En esta Sentencia, tras rechazar la pretendida infracción del principio de igualdad, asimismo aducida, por tratarse de una cuestión de legalidad ordinaria, declaramos que el Reglamento General de Espectáculos y Actividades Recreativas, aprobado por Real Decreto 2.816/1982, de 27 de agosto, responde en muchos casos a principios ya contenidos en la regulación preconstitucional, y en consecuencia, recoge o reitera mandatos ya presentes en ella. Pero tal continuidad normativa no puede suponer que la Administración ostente potestades sancionadoras no amparadas por una cobertura suficiente de normas con rango legal, pues ello representaría convertir en buena medida en inoperante el principio de legalidad de la actividad sancionadora de la Administración contenido en el art. 25.1 C.E., con sólo reproducir, a través del tiempo, las normas reglamentarias sancionadoras preconstitucionales, manteniéndose así in aeternum, después de la Constitución, sanciones sin cobertura legal, incumpliéndose el citado precepto constitucional. Como consecuencia de ello, concluimos que la mera presencia en la Orden de 1935 de un precepto similar al contenido en el art. 81.35 del Reglamento de 1982, no puede conducir a apreciar que, con posterioridad a la entrada en vigor de la Constitución, no fuera necesaria una habilitación legislativa para que la Administración pudiera tipificar como falta la conducta allí descrita.

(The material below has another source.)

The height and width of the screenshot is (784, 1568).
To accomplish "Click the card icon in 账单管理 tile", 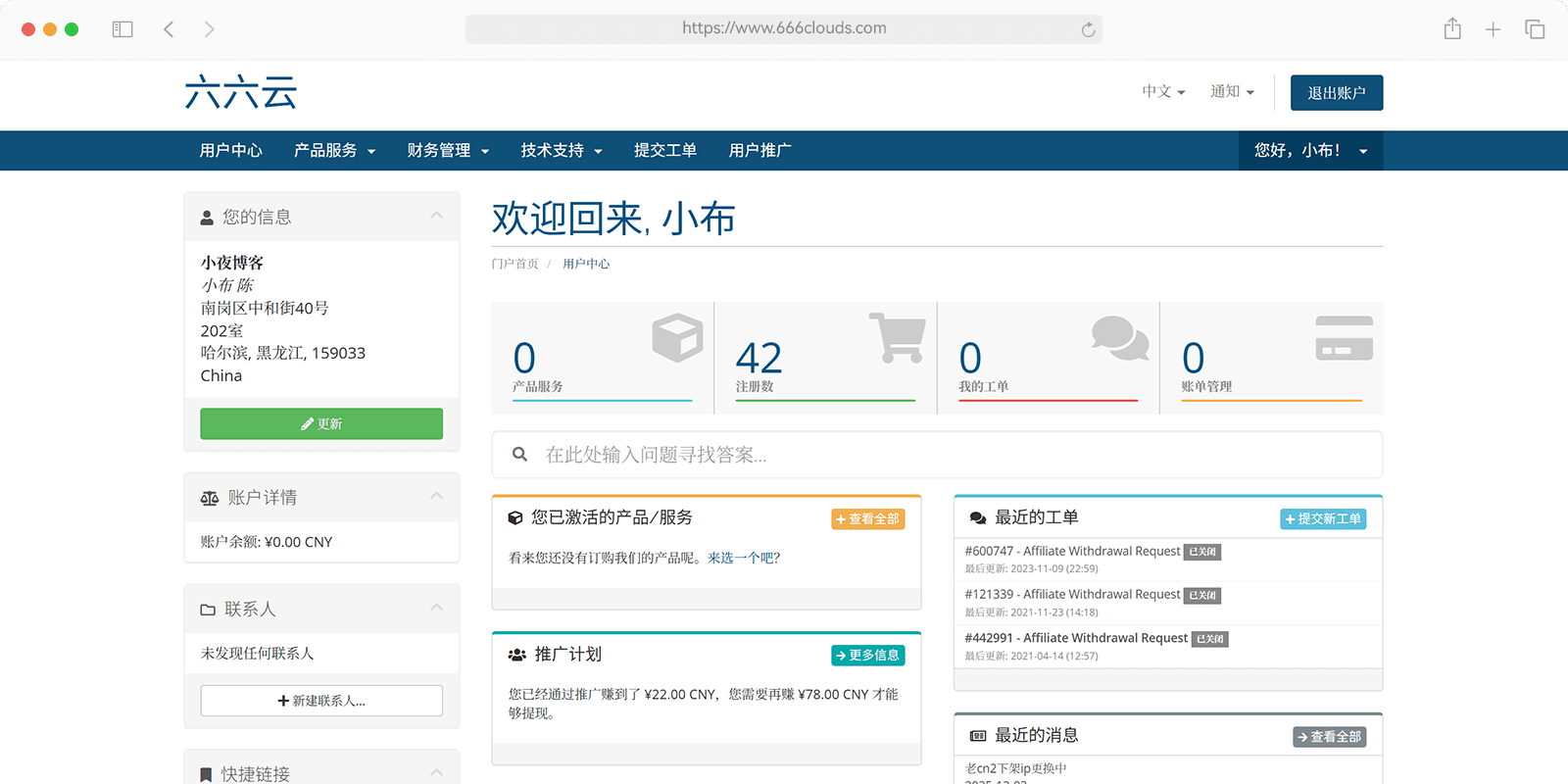I will (1344, 338).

En definitiva, en aquella ocasión, como en la ahora examinada, la disposición sancionadora aplicada fue aprobada post Constitutione, sin la necesaria cobertura legal, violándose así el derecho fundamental garantizado en el art. 25.1 de la Constitución, lo que determina el otorgamiento del amparo solicitado.

FALLO

En atención a todo lo expuesto, el Tribunal Constitucional, POR LA AUTORIDAD QUE LE CONFIERE LA CONSTITUCION DE LA NACION ESPAÑOLA,

Ha decidido

Conceder el amparo solicitado y, en su virtud:

1. Reconocer el derecho del recurrente a no ser sancionado por acciones y omisiones que en el momento de producirse no constituían infracción administrativa según la legislación vigente en aquel momento.

2. Anular las Resoluciones de la Delegación de Gobierno en Aragón, de 7 de febrero y 17 de mayo de 1989 y de la Dirección General de Política Interior, de 12 de septiembre y 16 de noviembre de 1989, así como las Sentencias de la Sala Tercera del Tribunal Supremo, de 6 de febrero de 1992 y de la Sala de lo Contencioso-Administrativo del Tribunal Superior de Justicia de Aragón, de 8 de mayo de 1990.

Publíquese esta Sentencia en el «Boletín Oficial del Estado».

Dada en Madrid, a once de abril de mil novecientos noventa y cuatro.